From manual inspection, there is extraneous text data before and after the actual play text. For purposes of expediency and given it is only four points to identify, this identification was done manually to obtain the row numbers for deletion.
# Remove Macbeth intro
df <- df[-(1:92),]
# Remove Mariam outro
df <- df[-(6388:6391),]
# Remove Macbeth end and Mariam intro
df <- df[-(4057:4197),]
We have our merged dataset containing the complete texts of Macbeth and The Tragedie of Mariam, a tibble of 4 columns and 6266 rows.
Now, let’s begin the real fun!
The dataset requires further manipulation to obtain the desired result.
Firstly, we need to conform the data to Tidy Data principles as it fails to comply in its current state. Only one of the three principles are satisfied:
But, the text
column contains combinations of values
rather than each having their own cell. Each value needs to be a single
word only, corresponding to the observation of said value.
[NOTE: I did get this wrong in the video - this has been updated since that recording]
Tokenisation will be the method used to achieve this.
# Tokenise the text column and return a new dataframe with each word in its own cell
df_token <- df %>% unnest_tokens(word, text)
# convert character to lower case
df_token$character %<>% str_to_lower()
df_token %>% str()
## tibble [35,469 × 4] (S3: tbl_df/tbl/data.frame)
## $ title : chr [1:35469] "Macbeth" "Macbeth" "Macbeth" "Macbeth" ...
## $ character : chr [1:35469] "hecate" "hecate" "hecate" "hecate" ...
## $ line_number: int [1:35469] 94 94 94 94 94 94 94 94 94 94 ...
## $ word : chr [1:35469] "scene" "in" "the" "end" ...
df_token %>% head()
## # A tibble: 6 × 4
## title character line_number word
## <chr> <chr> <int> <chr>
## 1 Macbeth hecate 94 scene
## 2 Macbeth hecate 94 in
## 3 Macbeth hecate 94 the
## 4 Macbeth hecate 94 end
## 5 Macbeth hecate 94 of
## 6 Macbeth hecate 94 the
df_token %>% tail()
## # A tibble: 6 × 4
## title character line_number word
## <chr> <chr> <int> <chr>
## 1 The Tragedie of Mariam chorus 2334 ockerbloom
## 2 The Tragedie of Mariam chorus 2335 edited
## 3 The Tragedie of Mariam chorus 2335 by
## 4 The Tragedie of Mariam chorus 2335 mary
## 5 The Tragedie of Mariam chorus 2335 mark
## 6 The Tragedie of Mariam chorus 2335 ockerbloom
We have a tidy tibble with 35469 words, complete with removal of all additional punctuation and conversion of all words to lower case.
Now to create additional variables by extracting them from data variable we have so far - and we’ve done one already!
The endpoint of this pre-processing is being able to ascribe gender to each observation. For this it will be necessary to identify the speaker. It was at this point I realised that generating the character variable would be far easier prior to tokenisation and even before joining the two initial datasets. Section 2.2.1 is where I travelled back in time to insert the creation of the character variable into this process.

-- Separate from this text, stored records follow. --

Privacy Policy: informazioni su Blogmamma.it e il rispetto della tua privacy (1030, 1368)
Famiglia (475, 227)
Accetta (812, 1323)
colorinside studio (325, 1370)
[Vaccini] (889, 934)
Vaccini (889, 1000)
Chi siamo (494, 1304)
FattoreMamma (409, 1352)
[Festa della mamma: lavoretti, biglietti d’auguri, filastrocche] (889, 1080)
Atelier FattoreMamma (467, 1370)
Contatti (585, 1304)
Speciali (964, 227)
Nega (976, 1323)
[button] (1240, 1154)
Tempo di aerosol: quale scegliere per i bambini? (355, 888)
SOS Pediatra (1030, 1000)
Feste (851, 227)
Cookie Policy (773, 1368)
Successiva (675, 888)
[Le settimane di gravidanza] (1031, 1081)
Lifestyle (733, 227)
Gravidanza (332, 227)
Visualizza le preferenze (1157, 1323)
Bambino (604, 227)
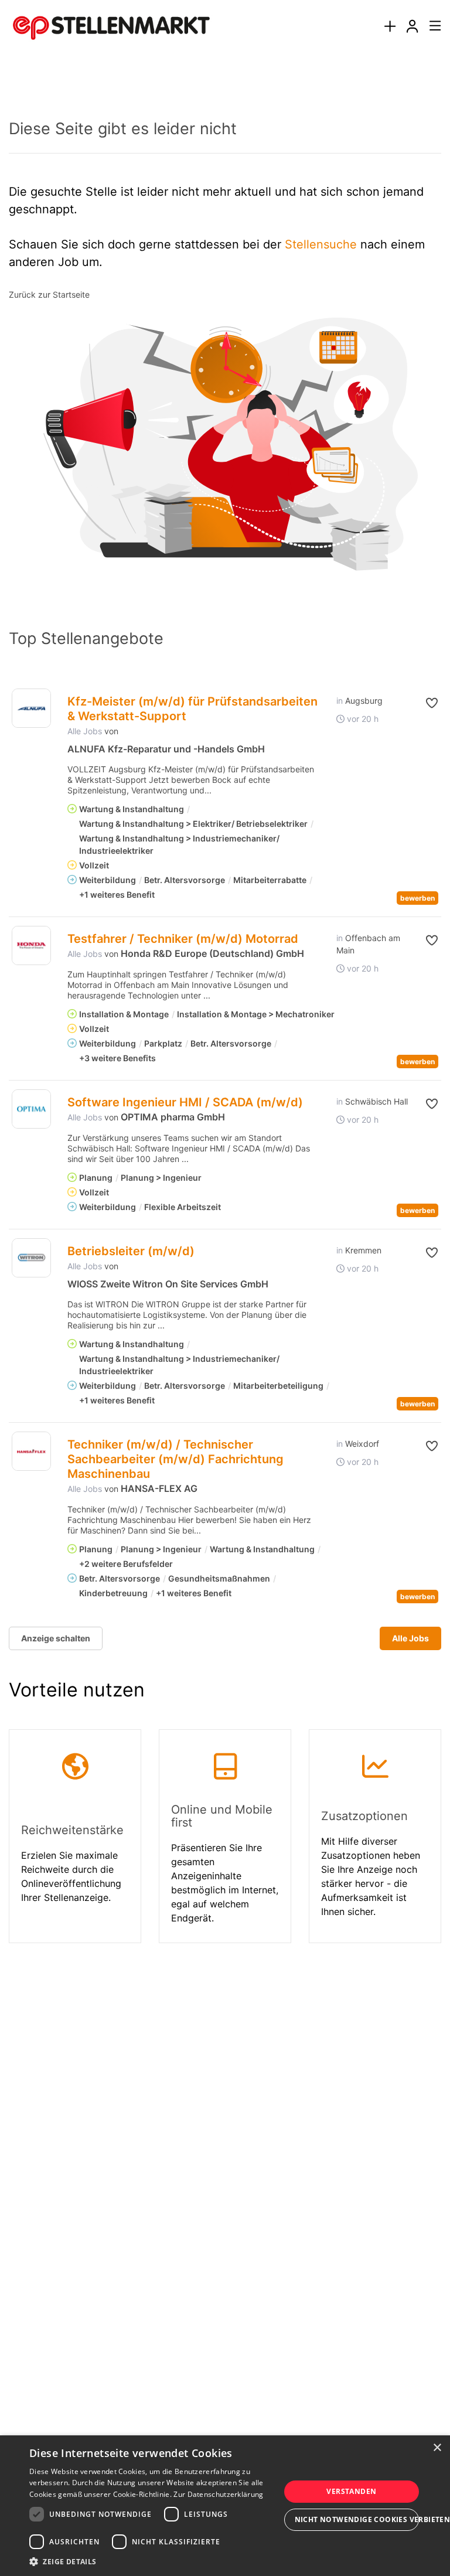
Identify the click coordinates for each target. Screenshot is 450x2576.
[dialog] (225, 2505)
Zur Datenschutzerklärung (218, 2494)
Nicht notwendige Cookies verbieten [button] (357, 2519)
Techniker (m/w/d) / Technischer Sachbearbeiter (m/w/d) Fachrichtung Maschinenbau (175, 1459)
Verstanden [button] (351, 2491)
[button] (431, 703)
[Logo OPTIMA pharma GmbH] (31, 1109)
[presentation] (390, 26)
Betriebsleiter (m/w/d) (131, 1251)
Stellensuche (321, 244)
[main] (225, 1021)
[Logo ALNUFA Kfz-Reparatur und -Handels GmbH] (31, 708)
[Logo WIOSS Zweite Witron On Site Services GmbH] (31, 1258)
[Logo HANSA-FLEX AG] (31, 1451)
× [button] (436, 2448)
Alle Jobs (84, 731)
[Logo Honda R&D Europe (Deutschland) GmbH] (31, 945)
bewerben (417, 898)
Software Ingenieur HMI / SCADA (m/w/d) (185, 1102)
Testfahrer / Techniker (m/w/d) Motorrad (182, 939)
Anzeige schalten (55, 1638)
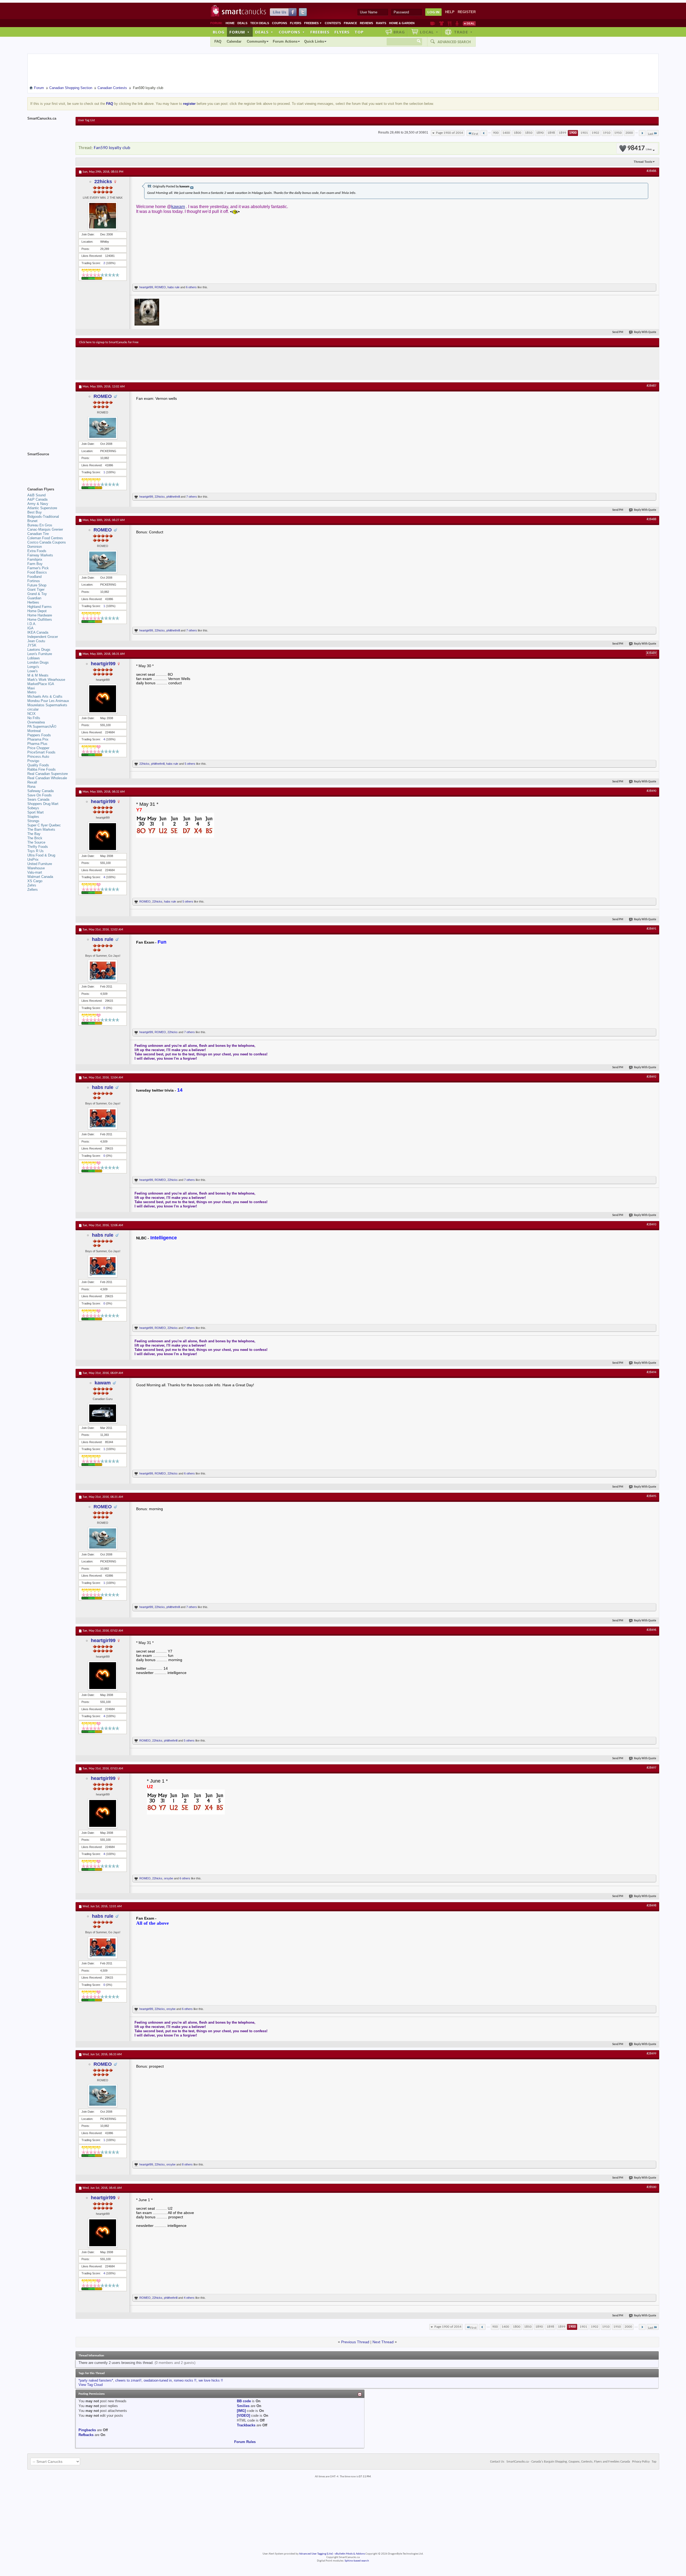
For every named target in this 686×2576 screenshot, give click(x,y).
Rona (31, 787)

Creating the gender category is based on indications from the introduction for each play. Without intent to offend or exclude, a binary approach has been taken for this report’s categorisation.
# Identify characters
male_chars <- c("duncan", "malcolm", " donalbain", " macbeth", " banquo", " macduff", "lennox", "ross", " menteith", "angus", "caithness", "fleance", "siward", "young siward", "seyton", "boy", "doctor", "soldier", "porter", "old man", "messenger", "first messenger", "second messenger", "lords", "herod", "antipater", "sillius", "constabarus", "pheroras", "babus first sonne", "babus second sonne", "annanell", "sohemus", "nuntio", "bu")
female_chars <- c("lady macbeth", "lady macduff", "gentlewoman", "hecate", "first witch", "second witch", "third witch", "doris", "mariam", "salome", "alexander", "graphina")
undefined <- c("chorus")
# Create a new column and fill when matches with character name
df_token %<>% mutate(gender = case_when(character %in% male_chars ~ "male",
character %in% female_chars ~ "female",
TRUE ~ "undefined")) %>%
select("title", "word", "character", "gender", "line_number")
For the categorical variables - title
,
character
, gender
- these will be converted to
factors, which will aid further analysis and visualisation.
#Convert to factors
df_token$title <- as.factor(df_token$title)
df_token$character <- as.factor(df_token$character)
df_token$gender <- as.factor(df_token$gender)
Things are now in a Tidy Data format with primary variables sorted as correct data types. Next to check the values themselves.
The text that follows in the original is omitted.